The Stonecrest City Council approved a 67-month, $16 million contract with CH2M, the management company it has hired to oversee the newly-formed city’s personnel and infrastructure.
The City Council passed the contract 4-1 on June 14 at a special called meeting. Councilwoman Jazzmin Cobble cast the dissenting vote. Councilman Rob Turner was absent from the meeting.
The contract was scheduled for a vote at the June 12 City Council meeting but was rescheduled to allow CH2M additional time to fine-tune the contract.
Under the agreement, CH2M will receive $1.7 million for work performed from June through the end of December 2017. After that, CH2M will receive $2.9 million per year through 2022, subject to annual performance evaluations by the City Council. The contract covers compensation for all city employees who run the day-to-day operations including the city manager, assistant city manager, city clerk, code enforcement, communications director and development manager.
Cobble said she voted against the contract because she was concerned the cost was “extremely aggressive.”

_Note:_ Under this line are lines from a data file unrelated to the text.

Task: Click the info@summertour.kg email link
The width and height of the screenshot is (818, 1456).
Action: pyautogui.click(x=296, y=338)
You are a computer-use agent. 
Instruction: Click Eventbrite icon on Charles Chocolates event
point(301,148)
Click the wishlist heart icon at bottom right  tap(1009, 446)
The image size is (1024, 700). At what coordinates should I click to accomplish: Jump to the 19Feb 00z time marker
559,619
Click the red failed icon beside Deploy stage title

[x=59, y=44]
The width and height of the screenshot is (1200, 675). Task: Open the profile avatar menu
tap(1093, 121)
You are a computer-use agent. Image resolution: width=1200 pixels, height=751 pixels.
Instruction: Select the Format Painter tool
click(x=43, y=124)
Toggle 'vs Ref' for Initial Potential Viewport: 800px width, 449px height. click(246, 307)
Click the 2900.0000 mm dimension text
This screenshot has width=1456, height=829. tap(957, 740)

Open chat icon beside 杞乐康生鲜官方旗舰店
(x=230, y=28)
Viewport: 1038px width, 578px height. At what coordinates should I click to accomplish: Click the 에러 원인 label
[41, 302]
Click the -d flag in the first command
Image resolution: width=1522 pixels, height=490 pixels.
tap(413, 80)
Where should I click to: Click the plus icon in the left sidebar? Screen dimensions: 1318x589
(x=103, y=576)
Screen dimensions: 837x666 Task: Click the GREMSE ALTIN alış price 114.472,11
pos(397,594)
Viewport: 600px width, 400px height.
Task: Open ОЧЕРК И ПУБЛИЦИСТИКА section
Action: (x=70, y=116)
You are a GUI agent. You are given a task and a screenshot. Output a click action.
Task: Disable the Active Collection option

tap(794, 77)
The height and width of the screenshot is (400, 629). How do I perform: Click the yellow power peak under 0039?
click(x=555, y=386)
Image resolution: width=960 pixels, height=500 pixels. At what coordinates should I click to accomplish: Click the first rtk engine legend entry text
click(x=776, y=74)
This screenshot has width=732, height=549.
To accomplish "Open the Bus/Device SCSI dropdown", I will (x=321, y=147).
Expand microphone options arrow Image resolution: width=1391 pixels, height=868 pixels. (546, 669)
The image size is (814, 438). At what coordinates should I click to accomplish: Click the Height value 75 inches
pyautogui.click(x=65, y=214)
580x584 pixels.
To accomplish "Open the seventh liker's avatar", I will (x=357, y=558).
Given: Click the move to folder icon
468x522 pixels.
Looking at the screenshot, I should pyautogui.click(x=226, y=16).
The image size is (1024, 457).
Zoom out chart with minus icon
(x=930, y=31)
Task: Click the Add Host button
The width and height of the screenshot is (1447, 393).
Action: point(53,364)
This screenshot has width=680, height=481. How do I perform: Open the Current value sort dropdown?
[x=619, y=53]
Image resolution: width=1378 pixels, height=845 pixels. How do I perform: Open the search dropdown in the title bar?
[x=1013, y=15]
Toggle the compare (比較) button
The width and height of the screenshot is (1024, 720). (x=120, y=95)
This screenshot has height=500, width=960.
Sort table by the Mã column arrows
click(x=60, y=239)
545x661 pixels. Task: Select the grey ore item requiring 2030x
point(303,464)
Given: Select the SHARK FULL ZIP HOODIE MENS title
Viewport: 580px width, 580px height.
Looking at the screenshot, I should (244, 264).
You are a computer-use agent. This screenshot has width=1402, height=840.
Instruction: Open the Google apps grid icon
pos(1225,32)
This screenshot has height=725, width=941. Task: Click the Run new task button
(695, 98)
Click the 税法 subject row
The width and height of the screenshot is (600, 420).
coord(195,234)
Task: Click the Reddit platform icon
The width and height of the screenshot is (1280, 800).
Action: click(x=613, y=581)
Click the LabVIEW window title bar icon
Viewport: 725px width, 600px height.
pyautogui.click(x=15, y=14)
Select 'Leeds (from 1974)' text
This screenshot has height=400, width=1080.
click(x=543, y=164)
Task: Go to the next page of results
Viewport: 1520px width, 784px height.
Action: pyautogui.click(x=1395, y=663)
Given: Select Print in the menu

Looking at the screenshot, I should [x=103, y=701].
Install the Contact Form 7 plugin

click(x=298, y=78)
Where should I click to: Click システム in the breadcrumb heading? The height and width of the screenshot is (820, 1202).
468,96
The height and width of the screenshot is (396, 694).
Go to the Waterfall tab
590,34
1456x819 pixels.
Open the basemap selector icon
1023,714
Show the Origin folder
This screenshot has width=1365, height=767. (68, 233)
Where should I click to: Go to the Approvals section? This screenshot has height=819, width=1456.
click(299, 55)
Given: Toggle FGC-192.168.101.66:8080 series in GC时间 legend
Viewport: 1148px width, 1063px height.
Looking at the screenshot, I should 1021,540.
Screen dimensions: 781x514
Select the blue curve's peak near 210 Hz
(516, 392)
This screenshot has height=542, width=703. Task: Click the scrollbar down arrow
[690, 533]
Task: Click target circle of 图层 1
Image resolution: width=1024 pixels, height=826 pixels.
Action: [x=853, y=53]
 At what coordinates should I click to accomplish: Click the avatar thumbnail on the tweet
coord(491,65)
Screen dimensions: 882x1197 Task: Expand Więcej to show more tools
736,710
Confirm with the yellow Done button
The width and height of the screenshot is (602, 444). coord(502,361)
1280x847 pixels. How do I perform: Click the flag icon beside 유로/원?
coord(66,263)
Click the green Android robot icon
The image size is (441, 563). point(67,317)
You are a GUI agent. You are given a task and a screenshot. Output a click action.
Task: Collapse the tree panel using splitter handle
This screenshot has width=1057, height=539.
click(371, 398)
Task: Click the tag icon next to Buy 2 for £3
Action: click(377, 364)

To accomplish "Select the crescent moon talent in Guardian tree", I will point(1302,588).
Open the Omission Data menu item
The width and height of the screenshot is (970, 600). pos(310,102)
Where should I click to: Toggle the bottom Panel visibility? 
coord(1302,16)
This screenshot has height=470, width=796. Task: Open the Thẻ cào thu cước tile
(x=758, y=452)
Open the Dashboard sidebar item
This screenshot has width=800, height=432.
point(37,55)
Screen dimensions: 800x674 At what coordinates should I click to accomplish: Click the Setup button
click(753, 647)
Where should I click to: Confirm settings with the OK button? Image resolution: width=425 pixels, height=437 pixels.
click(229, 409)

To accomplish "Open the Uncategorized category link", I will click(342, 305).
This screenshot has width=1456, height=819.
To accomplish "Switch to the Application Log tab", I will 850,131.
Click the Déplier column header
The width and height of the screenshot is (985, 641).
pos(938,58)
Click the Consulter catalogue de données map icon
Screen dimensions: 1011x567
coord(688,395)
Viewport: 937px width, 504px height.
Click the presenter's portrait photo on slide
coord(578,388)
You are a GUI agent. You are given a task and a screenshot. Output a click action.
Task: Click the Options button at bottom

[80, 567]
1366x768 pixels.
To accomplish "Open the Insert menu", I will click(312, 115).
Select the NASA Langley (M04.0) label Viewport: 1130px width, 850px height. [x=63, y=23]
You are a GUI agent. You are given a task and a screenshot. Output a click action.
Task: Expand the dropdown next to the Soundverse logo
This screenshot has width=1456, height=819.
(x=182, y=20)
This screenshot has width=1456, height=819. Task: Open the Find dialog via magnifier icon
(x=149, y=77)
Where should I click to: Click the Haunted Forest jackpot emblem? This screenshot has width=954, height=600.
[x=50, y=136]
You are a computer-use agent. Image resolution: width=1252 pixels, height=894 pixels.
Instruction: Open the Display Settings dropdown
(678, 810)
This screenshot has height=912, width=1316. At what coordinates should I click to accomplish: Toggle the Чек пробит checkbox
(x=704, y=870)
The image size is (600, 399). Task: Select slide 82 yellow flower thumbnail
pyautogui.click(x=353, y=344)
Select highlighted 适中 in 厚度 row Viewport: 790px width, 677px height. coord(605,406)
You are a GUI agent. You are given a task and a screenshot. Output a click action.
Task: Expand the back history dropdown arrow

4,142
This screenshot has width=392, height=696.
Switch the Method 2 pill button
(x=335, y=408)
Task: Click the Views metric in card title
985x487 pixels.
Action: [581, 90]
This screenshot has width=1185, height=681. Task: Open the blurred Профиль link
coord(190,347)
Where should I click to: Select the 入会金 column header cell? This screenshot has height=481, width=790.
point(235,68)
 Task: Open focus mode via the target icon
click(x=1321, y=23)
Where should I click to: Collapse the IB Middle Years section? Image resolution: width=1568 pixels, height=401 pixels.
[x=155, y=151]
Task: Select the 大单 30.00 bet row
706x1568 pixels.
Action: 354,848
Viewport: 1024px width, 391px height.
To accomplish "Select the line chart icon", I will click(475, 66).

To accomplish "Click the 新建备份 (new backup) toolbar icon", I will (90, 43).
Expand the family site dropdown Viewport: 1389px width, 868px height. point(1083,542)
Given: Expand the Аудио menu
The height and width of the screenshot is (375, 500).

“I voted no because of the cost for the contract. My decision had nothing to do with CH2M’s inability to perform,” said Cobble. “I just feel the city should be more conservative in its spending since we do not actually have the funds in yet. I think we should solidify revenues before taking on such a large cost.”
Mayor Jason Lary said he is pleased the council was able to move forward with the contract. The new city, Lary said, is expected to receive $3 million in revenues this year from business licenses, hotel and motel fees, franchise fees and code enforcement fines. He said he is confident the city will have enough to cover its expenses. The fiscal feasibility study that was done by the Carl Vinson Institute of Government at the University of Georgia during the city’s formation, Lary said, projected the new city would receive about $10 million a year in revenues.
Cobble said since CH2M’s contract will amount to 60 percent of the anticipated revenues for this year, she has pushed to have the city hold public hearings to consider raising property taxes by 1 mill. The council approved holding the hearings at its June 14 work session. Cobble said raising the rate by 1 mill would not impact homeowners who claim a homestead exemption because the District Millage Equivalent takes off the 1 mill anyway.
“I have spoken with the tax assessor’s office. Basically, homeowners would not be impacted. Those who own rental or commercial property, however, would absorb the cost though,” said Cobble. “It’s worth discussing because that 1 mill would generate about $774,000 in revenues for the city and I would like to have that buffer. I want to have the public hearings because I think it is important to get input from the public on this.”
Meanwhile, Lary said the City Council is expected on June 19 to consider an agreement with financial advisor Ed Wall to set up Tax Anticipated Notes (TAN) to cover the city’s cash flow until the city’s revenues come in. Wall has worked with the new City of South Fulton, Dunwoody, Brookhaven and Sandy Springs to set up TANS to provide temporary borrowing to cover expenses. Wall proposed that the city of Stonecrest borrow about $2.5 million. The money, along with interest and other fees, would have to be repaid by Dec. 31 every year.